According to Olaf, his company’s emphasis on utilization results in a “running the machine even when there are no orders”. Further, to keep OEE high, process are separated and optimized to minimize disruption due to capacity imbalances. This de-synchronization creates work in process, which results in greater lead-times, higher obsolescence, etc.
It’s the first time I’ve heard of OEE being used to drive batch & queue manufacturing, but it can happen.
Paul Jarvis from our Shanghai office has stories from the front lines of Chinese manufacturing, both harrowing and hilarious. One of these stories from his previous career as a supplier development guy for an American OEM involves asking a supplier to see “the other set of books” in order to get their quality and costs under control. Soon Paul learned to ask the Chinese suppliers to show him “the other, other set of books”.
The savvy Chinese manufacturers kept separate sets of books because one was needed for the tax authorities, another to do business with their customers and suppliers, and yet another to truly understand their business.
Interestingly, as we understand human biology and the cause and effect of hormones on both human growth and behavior, some are suggesting that there is validity to physiognomy.

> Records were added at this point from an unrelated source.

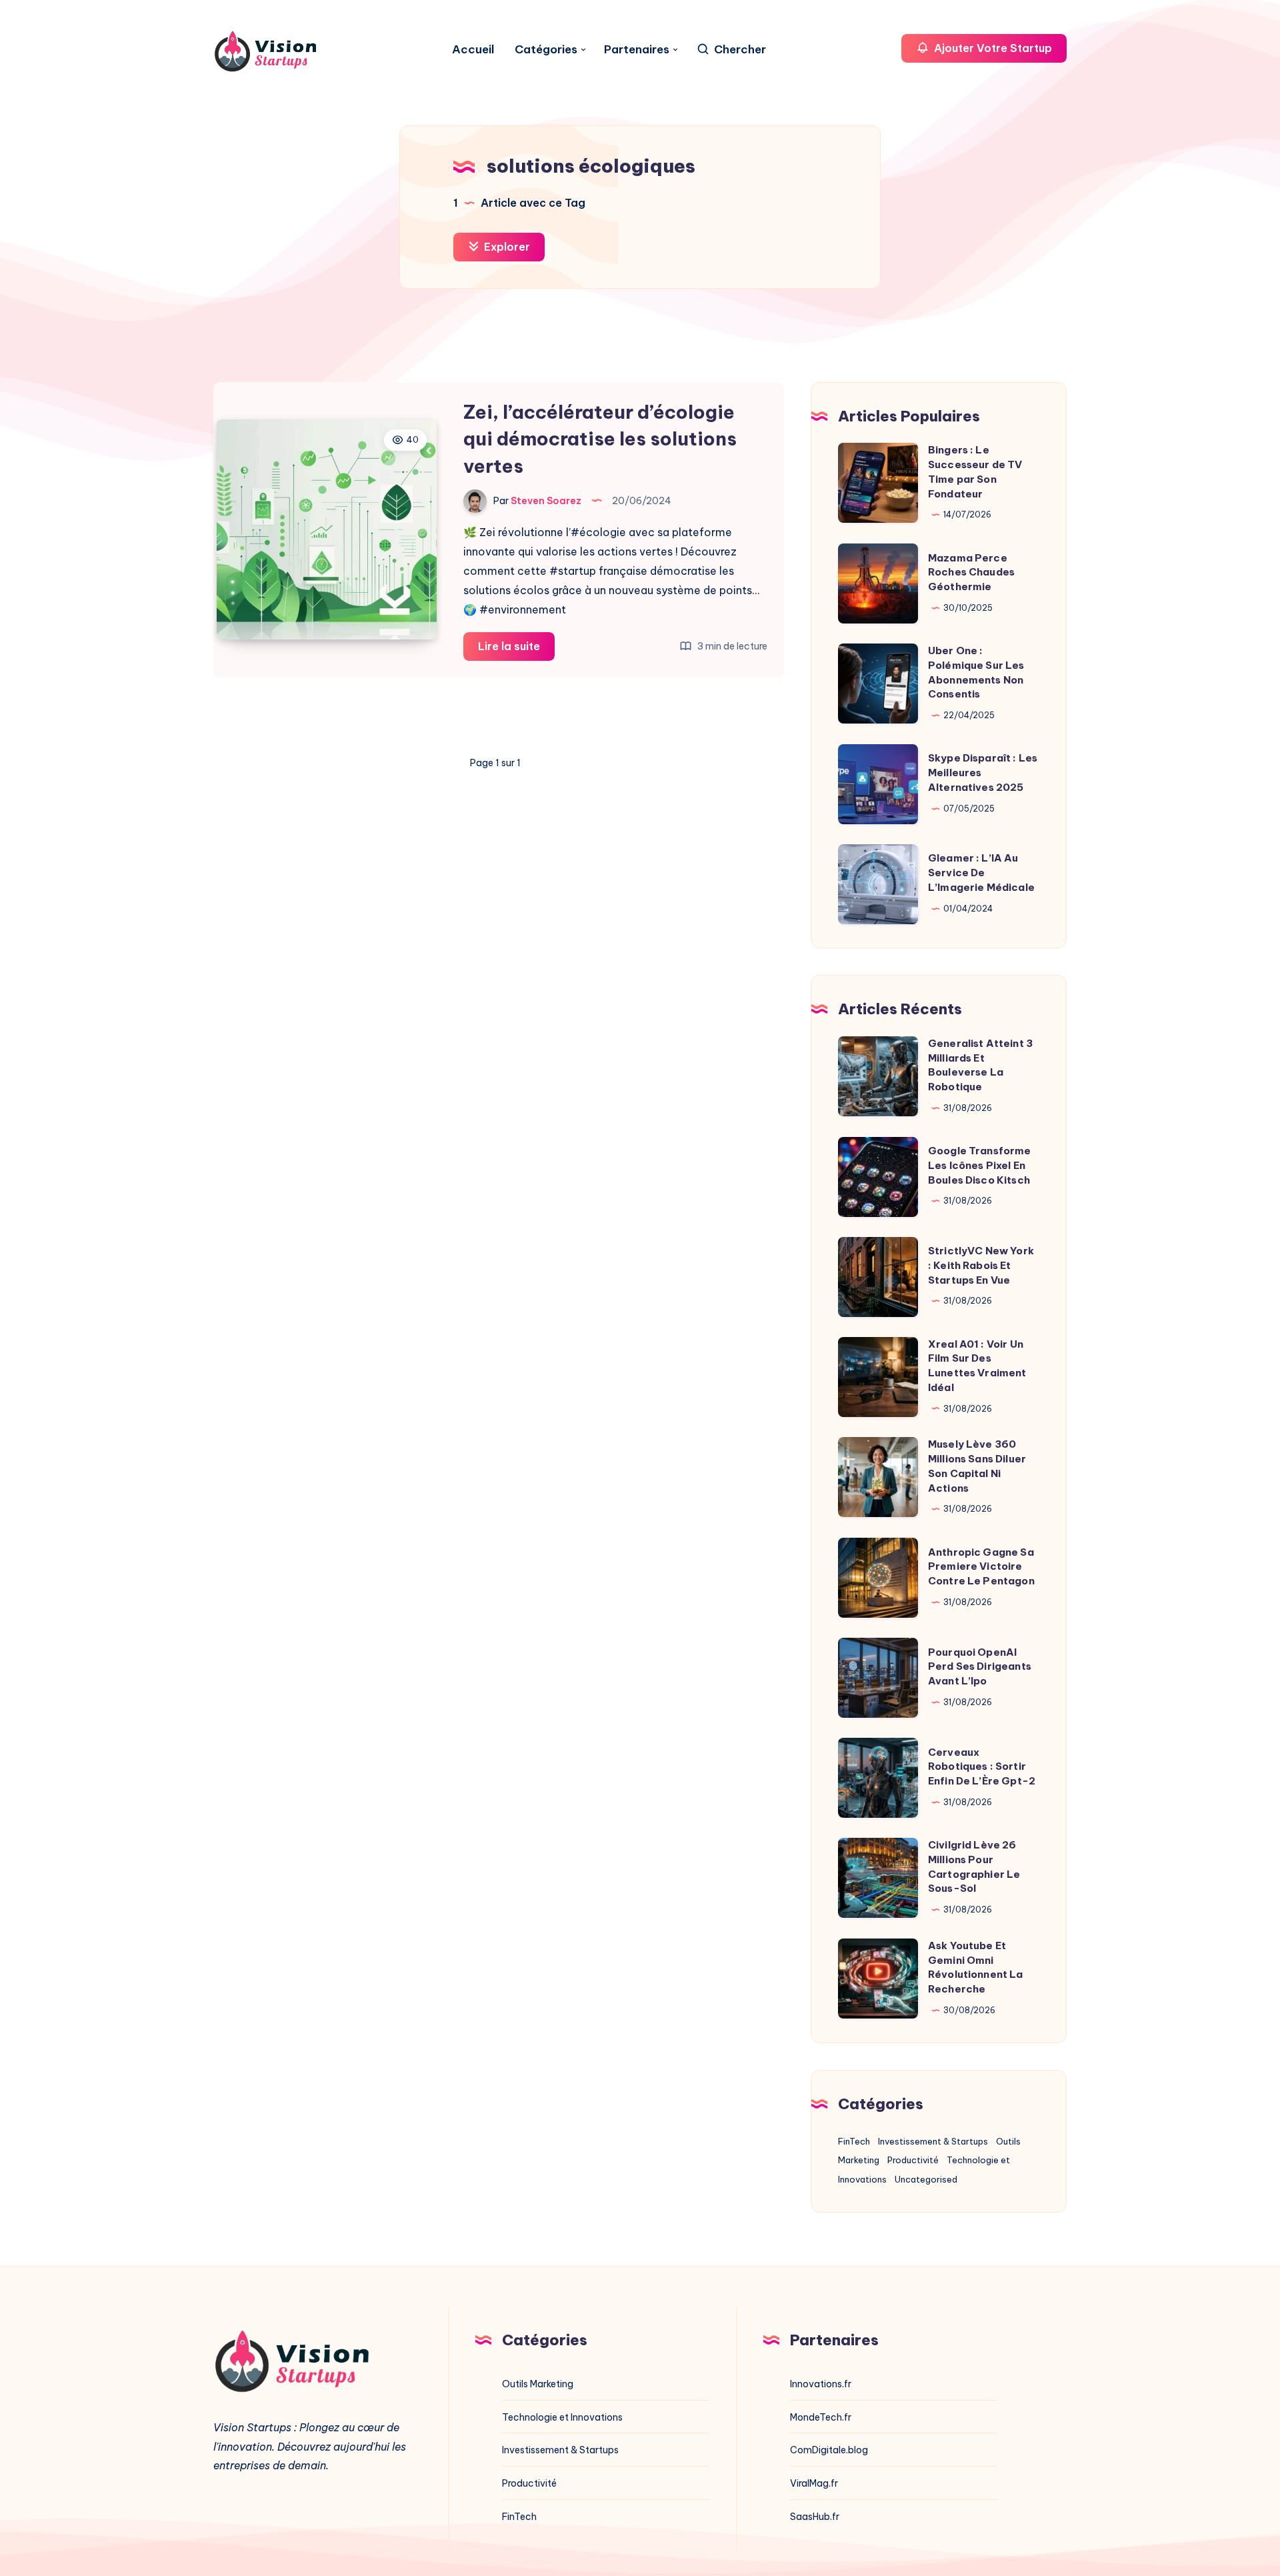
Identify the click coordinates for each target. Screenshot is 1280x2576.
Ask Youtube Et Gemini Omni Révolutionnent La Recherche (975, 1967)
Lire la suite (516, 650)
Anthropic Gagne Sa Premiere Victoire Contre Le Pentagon (981, 1567)
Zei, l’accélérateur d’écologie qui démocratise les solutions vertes (600, 438)
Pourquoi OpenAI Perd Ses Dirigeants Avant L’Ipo (979, 1667)
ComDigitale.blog (829, 2450)
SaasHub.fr (814, 2517)
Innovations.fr (820, 2384)
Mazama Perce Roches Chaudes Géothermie (971, 572)
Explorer (505, 246)
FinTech (854, 2141)
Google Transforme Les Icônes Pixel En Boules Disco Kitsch (979, 1165)
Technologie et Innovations (562, 2417)
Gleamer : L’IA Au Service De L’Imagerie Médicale (981, 873)
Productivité (913, 2160)
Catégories (546, 50)
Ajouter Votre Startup (991, 48)
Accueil (473, 50)
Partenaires (636, 50)
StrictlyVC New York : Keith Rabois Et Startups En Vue (981, 1265)
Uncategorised (926, 2179)
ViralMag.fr (814, 2483)
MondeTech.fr (820, 2417)
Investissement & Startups (933, 2141)
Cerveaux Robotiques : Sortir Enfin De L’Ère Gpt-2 (981, 1767)
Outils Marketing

Because it has been used in the past to prop up racism in the past, this is controversial. I’ve not read anywhere that researchers are recommending giving people bumps on the head or plastic surgery to fix their personalities, however. If anything, it’s hormone therapy or gene therapy they recommend based on root cause analysis and the scientific method.
The only two things that will tell you if kaizen is working are more cash collected and costs reduced. The rest of it is just bumps on the head. The point is that whatever you measure, it should be as close to costs and cash collected as possible. The root cause behaviors or actions that result in costs or cash collected need to be understood through direct observation in order for kaizen to succeed. We might all need an extra sets of books to see the true picture.

  1. Anonymous

    June 2, 2006 - 5:59 am

    I’m surprised that this is the first time you’ve heard of OEE negatively impacting lean. It’s one of the biggest headaches that I face. It becomes much easier on a batch process to run a machine as fast as you can and take a big lump of “planned downtime” at the end of the week when the orders are filled than it is to keep track of smaller pockets of “planned downtime” due to met demand throughout the week. It is also much easier to see, track, and debate the factors of OEE than operational cost. Therefore, people have a tendancy to ask for things that they can understand and make OEE more important than cost.

  2. Markus

    June 4, 2006 - 3:12 pm

    I work as an Manufacturing Engineer and I can’t say antyhing good about OEE or Kaizen. Both seem to be systems are simplify the components to the point where they are all considered to be under control of engineering. The fact that we have an separate ‘kaizen’ department simply means that we have a group of people naturally disengaged from 90% of operations, and only getting ‘visual’ input, which translated to improving what is essentially janitorial functions. I don’t know how many times I’ve felt like banging by head because what they talk about is wasting my time and that they have no idea what we actually build.
    And one day I HOPE that I’ll know how to address them. They all seem to be few levels above me.